Have you ever had your mobile phone screen go jet black after an update? Often it is not possible to resolve the problem without a factory reset of the software. The reason this happens is to be found in the design of the telephone’s embedded software.

Crash risk

It is probably not the end of the world if a cellphone has to be reset, but the same problem occurs in all embedded computer systems. And these are found in virtually all electronics, from satellites to medtech applications.

“Current embedded software systems are not designed to be updated. On the contrary, if they are modified in any way, there is a high risk they will crash or become unstable, with compromised security,” Wang explains.

Wang is heading a five-year project funded by Knut and Alice Wallenberg Foundation with a view to changing that. The aim is to lay the foundation for a completely new way of developing embedded systems that can be periodically updated, thus extending their life.

Guaranteeing operational reliability

The research team faces multiple challenges. A theoretical breakthrough in design principles for embedded systems will be required, along with a new generation of software tools. Among other things, the tools should enable scientists to analyze and guarantee the operational reliability of the embedded systems before an update is performed.

“As far as a cellphone or laptop is concerned, it doesn’t matter much if a reboot is needed following an update. But there are plenty of examples where it is vital that operation of the system is not impacted by an update.”

 Wang gives the pacemaker as an example. If it could be updated simply and securely, it would be possible to add new functions. But current pacemakers cannot be updated; they have to be replaced, obliging the patient to undergo surgery. The same applies to most current medtech solutions.

“If it were possible to update medtech devices without risking a shutdown or critical disruption, patients could benefit from software development, and the technology would probably become more energy-efficient over time,” Wang says.

Modern vehicles, for example, contain numerous computer systems that are time-critical, where the right information must reach the right destination in time in order to work properly. Before the engine control system is updated, there must be an assurance that the vehicle’s brakes or road holding will not be affected.

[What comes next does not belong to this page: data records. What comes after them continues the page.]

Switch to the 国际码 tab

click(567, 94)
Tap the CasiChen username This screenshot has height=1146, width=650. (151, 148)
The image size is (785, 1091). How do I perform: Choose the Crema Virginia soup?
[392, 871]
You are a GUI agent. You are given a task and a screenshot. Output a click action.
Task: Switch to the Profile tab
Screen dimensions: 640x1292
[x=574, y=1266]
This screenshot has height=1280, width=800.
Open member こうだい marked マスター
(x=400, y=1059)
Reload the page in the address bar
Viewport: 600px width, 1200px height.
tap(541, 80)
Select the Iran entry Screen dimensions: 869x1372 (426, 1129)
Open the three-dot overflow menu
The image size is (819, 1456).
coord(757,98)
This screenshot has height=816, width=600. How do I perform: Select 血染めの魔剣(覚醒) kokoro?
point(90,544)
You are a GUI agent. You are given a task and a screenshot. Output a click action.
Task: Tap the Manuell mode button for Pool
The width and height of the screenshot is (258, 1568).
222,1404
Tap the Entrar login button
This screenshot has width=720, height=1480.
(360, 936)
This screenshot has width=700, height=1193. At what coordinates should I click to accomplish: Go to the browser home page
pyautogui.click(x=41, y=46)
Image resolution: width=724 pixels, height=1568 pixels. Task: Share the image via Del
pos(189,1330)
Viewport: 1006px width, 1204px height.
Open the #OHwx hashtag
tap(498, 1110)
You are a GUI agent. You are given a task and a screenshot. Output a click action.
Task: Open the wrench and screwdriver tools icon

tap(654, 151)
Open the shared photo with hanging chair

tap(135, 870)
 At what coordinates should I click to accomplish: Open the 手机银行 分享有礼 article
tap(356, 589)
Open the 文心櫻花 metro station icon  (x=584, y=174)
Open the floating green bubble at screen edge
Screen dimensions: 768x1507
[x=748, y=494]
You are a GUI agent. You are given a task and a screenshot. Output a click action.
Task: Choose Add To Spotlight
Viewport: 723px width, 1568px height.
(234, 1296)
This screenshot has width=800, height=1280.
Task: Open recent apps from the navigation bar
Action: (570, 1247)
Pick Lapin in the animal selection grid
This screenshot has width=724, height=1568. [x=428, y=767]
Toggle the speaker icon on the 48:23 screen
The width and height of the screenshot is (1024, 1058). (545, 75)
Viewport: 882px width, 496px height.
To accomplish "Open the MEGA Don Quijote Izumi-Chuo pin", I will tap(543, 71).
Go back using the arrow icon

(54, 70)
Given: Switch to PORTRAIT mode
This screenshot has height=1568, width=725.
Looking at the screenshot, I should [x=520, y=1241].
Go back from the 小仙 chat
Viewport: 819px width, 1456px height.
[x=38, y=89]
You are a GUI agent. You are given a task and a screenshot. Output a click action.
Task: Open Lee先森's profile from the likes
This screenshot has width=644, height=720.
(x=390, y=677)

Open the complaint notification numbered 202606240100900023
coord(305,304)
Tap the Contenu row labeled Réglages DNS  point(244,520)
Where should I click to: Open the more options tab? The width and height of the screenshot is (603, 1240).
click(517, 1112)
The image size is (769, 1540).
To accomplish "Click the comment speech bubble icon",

Updating a system while it is operating requires tools that enable an extensive analysis to assure operational reliability. Also needed are tools that ensure that an update does not compromise system security. An update must not create security vulnerabilities, potentially allowing a hacker to take control of a system. New, robust data protocols are needed that are capable of assuring integrity during an update, even in more insecure environments or networks.

Updated in parts

The project is divided into five work packages, beginning with development of a new design structure for embedded systems.

The structure is based on the idea of creating a multilayered system whose layers are given different functions to ensure that individual tasks work independently of each other. This will allow the individual parts of a system to be updated without it being shut down.

When a system of this kind is updated, it will be possible to check that the update has not impacted any other function, and that there are sufficient resources in the system to perform and also implement the update.

The next step in the project is to develop the tools to be used to build new systems and analyze the result. Even now, embedded systems are so extensive, with many millions of rows of program code, that it is impossible do so manually. 

Active collaborations

Lastly, the researchers intend to demonstrate the improvements that can be achieved using the new technology by means of a series of practical case studies. The team is already collaborating with companies in the automotive industry, one result being a prototype solar power-driven small electric vehicle. But most of all, Wang wants to send the system into space.

This is because current satellites suffer from the same limitations as other embedded systems – once they are orbiting the Earth they cannot be updated with new functions.

“If we can replace the software in a satellite, we can give it new tasks and a longer lifespan than current satellites. We hope to achieve this within the scope of our project, but it’s expensive, so we need to do it in collaboration with other European universities,” Wang says.